How one man and a community helped curb the spread of Ebola
March 30, 2015 by The IRC
|Alpha Tamba, a physician assistant from Liberia, traveled to remote villages to address deadly rumors about Ebola including that it was being spread by the government or aid groups. Photo: Peter Biro/IRC|
When Ebola appeared in Lofa County in rural Liberia last spring, the disease proved devastating. Whole families were wiped out as the virus ravaged villages. Hundreds of new cases appeared every week and hospitals and health centers buckled under the strain, leaving the sick to die in their homes or on the sides of roads.
By summer, Lofa County was the epicenter of the largest Ebola outbreak ever recorded. With the Liberian government struggling to respond and international aid just beginning to arrive, the International Rescue Committee—which has worked in Lofa County for nearly 20 years—turned to the local community to help curb the disease’s spread.
In addition to providing medical supplies, protective equipment and training to local health workers, the IRC joined with community leaders to educate people about Ebola and Ebola prevention.
Alpha Tamba, a physician assistant from the village of Gbandu, joined the effort through a local IRC partner organization, Pentecostal Mission Unlimited–Liberia. Traveling to remote villages, and speaking in the local language, Tamba addressed deadly rumors about Ebola, including that it was being spread by the government or aid groups.
Tamba emphasized that people were not powerless to stop Ebola, that measures such as careful hand-washing and avoiding contact with the dead were extremely effective.
“I told them, you can’t rely on me to save you.
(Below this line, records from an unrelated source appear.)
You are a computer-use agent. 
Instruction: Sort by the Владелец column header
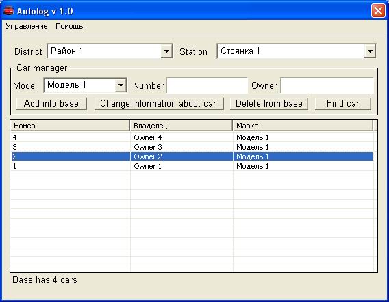coord(181,126)
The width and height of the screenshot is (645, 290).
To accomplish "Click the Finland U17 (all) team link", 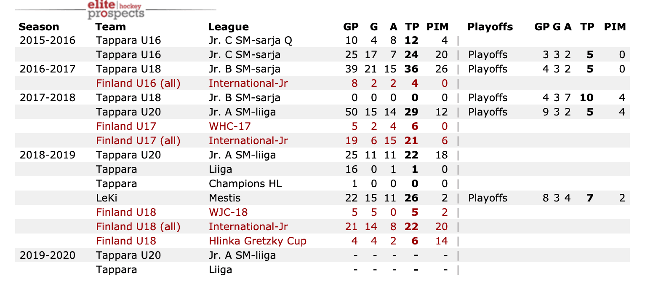I will pos(138,141).
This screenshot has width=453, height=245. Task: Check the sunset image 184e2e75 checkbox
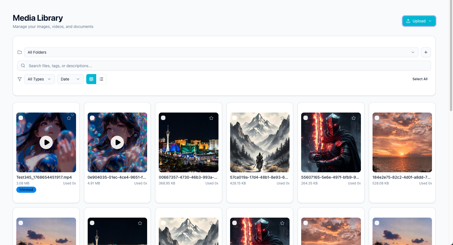[377, 118]
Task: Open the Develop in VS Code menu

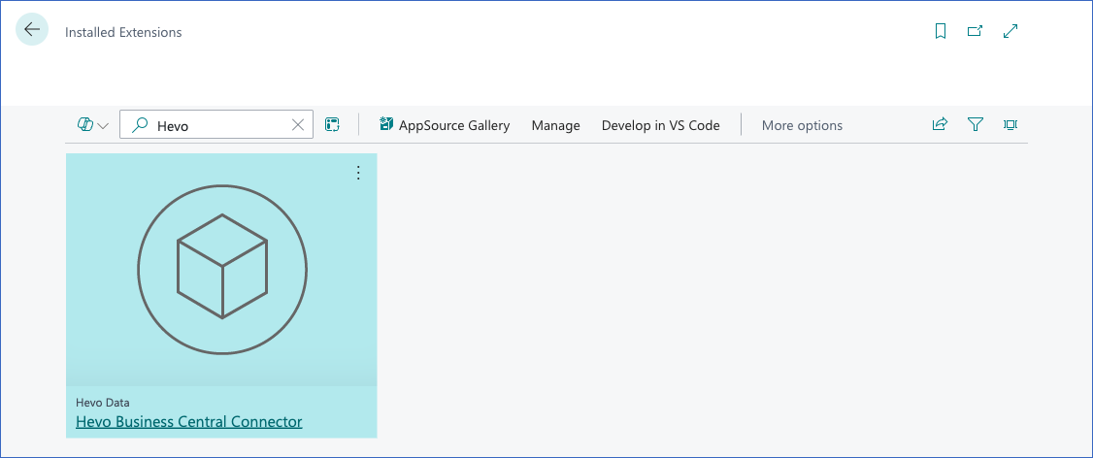Action: click(660, 125)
Now that you believe that Ebola exists, what can you do to prevent bringing it to our town?”
Tamba initially encountered resistance. On one occasion he was beaten and driven out of a village. But as more people became sick, his message began to be heard.Back in Gbandu, Tamba was welcomed by family and friends.
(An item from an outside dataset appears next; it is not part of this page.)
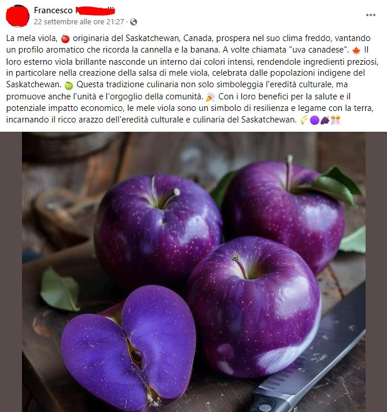Open Francesco's profile name link
The image size is (387, 412).
coord(75,10)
“I told them, you can’t rely on me to save you,” he recalls. “Now that you believe that Ebola exists, what can you do to prevent bringing it to our town?” The villagers met and decided to take action.
Women would ensure that traders would not travel to Guinea. Elders would restrict outsiders, other than health workers, from visiting the village. Young men announced they would forswear social activities and avoid bars in nearby towns until the outbreak had passed.
Ebola did not come to Gbandu. And community-based Ebola education and prevention efforts were expanded throughout Lofa County and became critical in efforts across Liberia and Sierra Leone.
Since November 2014, Lofa County has not recorded a single Ebola case. Experts credit community effort, along with international assistance and better treatment facilities, for dramatically slowing the epidemic in Liberia and Sierra Leone.
“Community leadership has been key,” says Dr. Emmanuel d’Harcourt, IRC senior health director. “People now know they can beat this virus. And while the fight is not over, they believe eradication of Ebola is within sight.”